A major limitation to taking evasive action (other than the fact that, with UDP traffic this is, for all practical purposes, impossible) is the action may not be appropriate. Only heaven knows the number of packets daily transmitted over the Internet that have spoofed source IP addresses. Blocking traffic from these apparent hostile addresses can block legitimate connections, causing all kinds of trouble. Additionally, evasive action by IPSs can readily result in DoS in systems. IPSs can prevent systems from processing commands and requests that may be necessary in certain operational contexts, but that are identical or similar to those that occur during identified attacks. Critics of intrusion prevention technology are in fact quick to point out that they are ideally suited to the purposes of insiders (and possibly also outsiders) intent on causing massive DoS attacks.
Defending IDS IPS
Most of the currently available IDSs and IPSs have little or no capability of monitoring their own integrity. This potentially is an extremely serious problem given the importance that intrusion detection and intrusion protection play in so many organizations. An attacker who wants to avoid being noticed can break into the host on which an IDS or IPS runs, and then corrupt the system, so it will not record the actions of the attacker (and also possibly anyone else!). Or, the attacker can send input that causes an IDS or IPS to process it improperly or that results in DoS. Countermeasures against these kinds of threats include the following:
- Filtering out any input that could cause the IDS/IPS to become dysfunctional. Stateful firewalling often best serves this purpose.
- Stopping further processing of input if some particular input could result in partial or full subversion of the IDS or IPS. This is an extreme measure given that intrusion detection and prevention functions are temporarily suspended while this option is in effect.
- Shunning apparently hostile IP addresses, as discussed previously.
- Building an internal watchdog function into the system. This function may determine whether the IDS/IPS is doing what it is supposed to do. If this function determines the system is not performing its functions normally, it sends an alert to the operator.
Summary
This chapter has covered the topic of IDS and IPS internals. These systems almost always process information they receive in a well-defined order, starting with packet capture, filtering, decoding, storage, fragment reassembly, and then stream reassembly.
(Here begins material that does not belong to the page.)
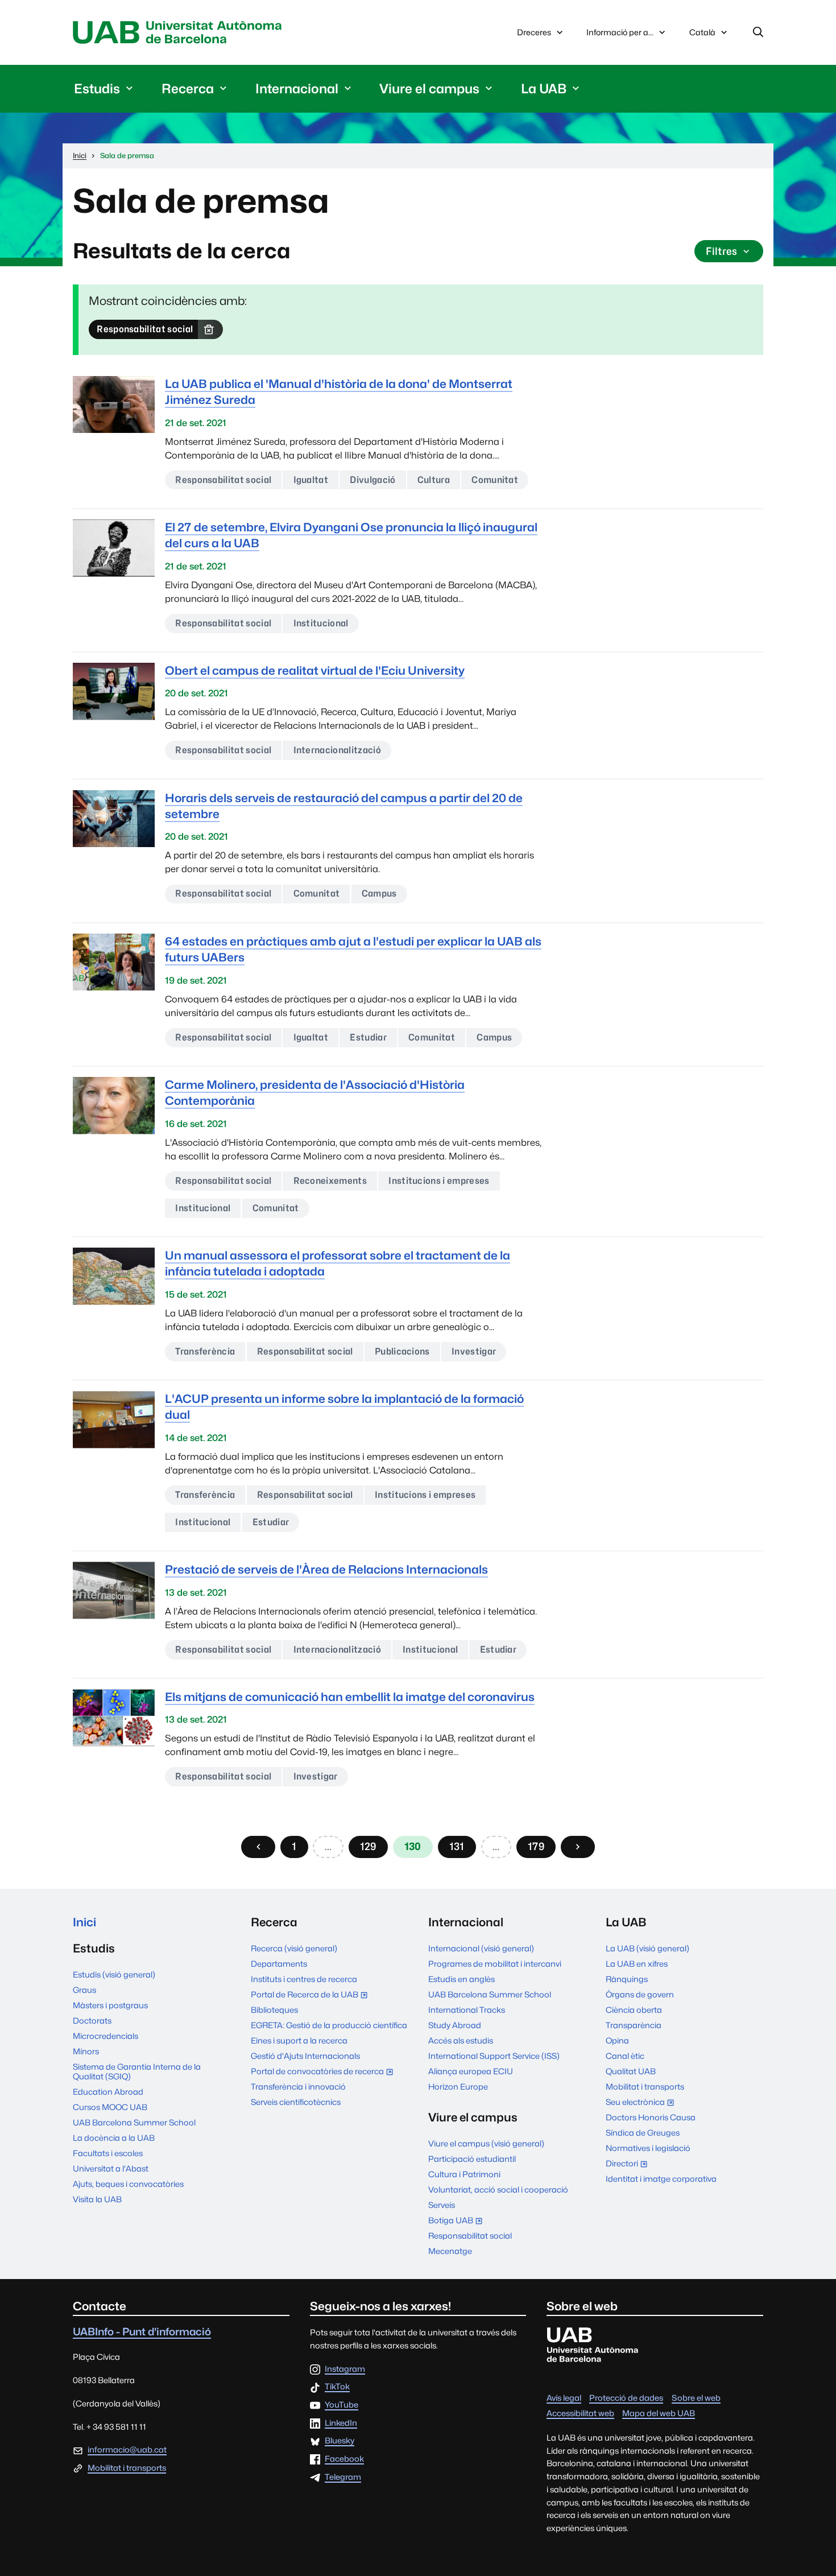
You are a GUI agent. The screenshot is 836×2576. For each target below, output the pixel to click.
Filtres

The packets are then passed on to detection routines that work on the basis of signatures, rules, profiles, and possibly even other kinds of logic. IDSs and IPSs can also detect the presence of malicious code, although antivirus software (if available for a particular operating system) is likely to be the more logical first line of defense against this kind of code. Detection routines can call output routines that perform a variety of actions, including alerting operations staff, resetting connections, shunning IP addresses that appear to be the source of attacks, and/or modifying intrusion prevention policy for systems. IDSs and IPSs are a likely target of attacks, so they need to have adequate defenses. Defensive measures include filtering out any input that could cause the IDS/IPS to become dysfunctional, terminating further processing of input if that input could cause partial or full subversion of the IDS or IPS, shunning ostensibly malicious IP addresses, and incorporating an internal watchdog function into the system.